(Stored records)

Segment Open

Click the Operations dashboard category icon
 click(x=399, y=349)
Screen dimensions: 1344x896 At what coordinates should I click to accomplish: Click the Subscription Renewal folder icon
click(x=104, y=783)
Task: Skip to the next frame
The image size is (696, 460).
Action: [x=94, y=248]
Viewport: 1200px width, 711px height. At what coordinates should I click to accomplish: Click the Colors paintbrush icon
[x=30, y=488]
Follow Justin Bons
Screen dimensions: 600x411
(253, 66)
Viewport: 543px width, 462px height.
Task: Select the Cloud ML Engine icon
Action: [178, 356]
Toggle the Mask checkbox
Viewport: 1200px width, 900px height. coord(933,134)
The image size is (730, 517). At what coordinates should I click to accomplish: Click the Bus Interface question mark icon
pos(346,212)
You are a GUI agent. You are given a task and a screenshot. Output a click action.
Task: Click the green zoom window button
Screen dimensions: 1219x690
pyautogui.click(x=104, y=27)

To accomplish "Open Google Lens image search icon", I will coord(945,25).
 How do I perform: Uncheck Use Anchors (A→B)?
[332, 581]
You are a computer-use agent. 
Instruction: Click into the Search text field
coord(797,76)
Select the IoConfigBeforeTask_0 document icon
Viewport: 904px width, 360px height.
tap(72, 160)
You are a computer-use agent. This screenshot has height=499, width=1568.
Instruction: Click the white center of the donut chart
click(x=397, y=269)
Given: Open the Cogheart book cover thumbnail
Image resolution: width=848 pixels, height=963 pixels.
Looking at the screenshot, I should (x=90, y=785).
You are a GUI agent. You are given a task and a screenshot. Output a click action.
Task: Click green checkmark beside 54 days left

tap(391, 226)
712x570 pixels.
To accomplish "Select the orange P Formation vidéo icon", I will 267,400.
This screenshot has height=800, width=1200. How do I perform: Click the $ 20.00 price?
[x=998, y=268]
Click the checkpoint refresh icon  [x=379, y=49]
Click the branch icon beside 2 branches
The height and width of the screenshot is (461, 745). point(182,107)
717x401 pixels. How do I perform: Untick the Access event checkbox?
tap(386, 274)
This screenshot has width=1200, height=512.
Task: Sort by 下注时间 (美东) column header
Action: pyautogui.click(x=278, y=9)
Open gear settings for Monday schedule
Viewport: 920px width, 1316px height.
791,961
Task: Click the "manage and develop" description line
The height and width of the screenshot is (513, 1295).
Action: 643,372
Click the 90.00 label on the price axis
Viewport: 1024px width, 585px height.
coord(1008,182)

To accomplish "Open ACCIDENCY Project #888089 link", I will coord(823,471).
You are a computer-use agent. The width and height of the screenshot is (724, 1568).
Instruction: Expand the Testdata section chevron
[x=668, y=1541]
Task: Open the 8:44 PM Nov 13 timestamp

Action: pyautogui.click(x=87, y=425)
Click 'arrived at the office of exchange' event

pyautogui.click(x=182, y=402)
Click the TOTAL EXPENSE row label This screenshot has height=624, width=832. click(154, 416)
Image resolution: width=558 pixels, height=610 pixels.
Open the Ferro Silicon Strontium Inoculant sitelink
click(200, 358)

Segment Closed

(YOUR OBJECTIVE) Repeat the entries exactly as they appear.

(TASK RESULT)
Click the Operations dashboard category icon
 click(x=399, y=349)
Screen dimensions: 1344x896 At what coordinates should I click to accomplish: Click the Subscription Renewal folder icon
click(x=104, y=783)
Task: Skip to the next frame
The image size is (696, 460).
Action: [x=94, y=248]
Viewport: 1200px width, 711px height. At what coordinates should I click to accomplish: Click the Colors paintbrush icon
[x=30, y=488]
Follow Justin Bons
Screen dimensions: 600x411
(253, 66)
Viewport: 543px width, 462px height.
Task: Select the Cloud ML Engine icon
Action: [178, 356]
Toggle the Mask checkbox
Viewport: 1200px width, 900px height. coord(933,134)
The image size is (730, 517). At what coordinates should I click to accomplish: Click the Bus Interface question mark icon
pos(346,212)
You are a GUI agent. You are given a task and a screenshot. Output a click action.
Task: Click the green zoom window button
Screen dimensions: 1219x690
pyautogui.click(x=104, y=27)

To accomplish "Open Google Lens image search icon", I will coord(945,25).
 How do I perform: Uncheck Use Anchors (A→B)?
[332, 581]
You are a computer-use agent. 
Instruction: Click into the Search text field
coord(797,76)
Select the IoConfigBeforeTask_0 document icon
Viewport: 904px width, 360px height.
tap(72, 160)
You are a computer-use agent. This screenshot has height=499, width=1568.
Instruction: Click the white center of the donut chart
click(x=397, y=269)
Given: Open the Cogheart book cover thumbnail
Image resolution: width=848 pixels, height=963 pixels.
Looking at the screenshot, I should (x=90, y=785).
You are a GUI agent. You are given a task and a screenshot. Output a click action.
Task: Click green checkmark beside 54 days left

tap(391, 226)
712x570 pixels.
To accomplish "Select the orange P Formation vidéo icon", I will 267,400.
This screenshot has height=800, width=1200. How do I perform: Click the $ 20.00 price?
[x=998, y=268]
Click the checkpoint refresh icon  [x=379, y=49]
Click the branch icon beside 2 branches
The height and width of the screenshot is (461, 745). point(182,107)
717x401 pixels. How do I perform: Untick the Access event checkbox?
tap(386, 274)
This screenshot has width=1200, height=512.
Task: Sort by 下注时间 (美东) column header
Action: pyautogui.click(x=278, y=9)
Open gear settings for Monday schedule
Viewport: 920px width, 1316px height.
791,961
Task: Click the "manage and develop" description line
The height and width of the screenshot is (513, 1295).
Action: 643,372
Click the 90.00 label on the price axis
Viewport: 1024px width, 585px height.
coord(1008,182)

To accomplish "Open ACCIDENCY Project #888089 link", I will coord(823,471).
You are a computer-use agent. The width and height of the screenshot is (724, 1568).
Instruction: Expand the Testdata section chevron
[x=668, y=1541]
Task: Open the 8:44 PM Nov 13 timestamp

Action: pyautogui.click(x=87, y=425)
Click 'arrived at the office of exchange' event

pyautogui.click(x=182, y=402)
Click the TOTAL EXPENSE row label This screenshot has height=624, width=832. click(154, 416)
Image resolution: width=558 pixels, height=610 pixels.
Open the Ferro Silicon Strontium Inoculant sitelink
click(200, 358)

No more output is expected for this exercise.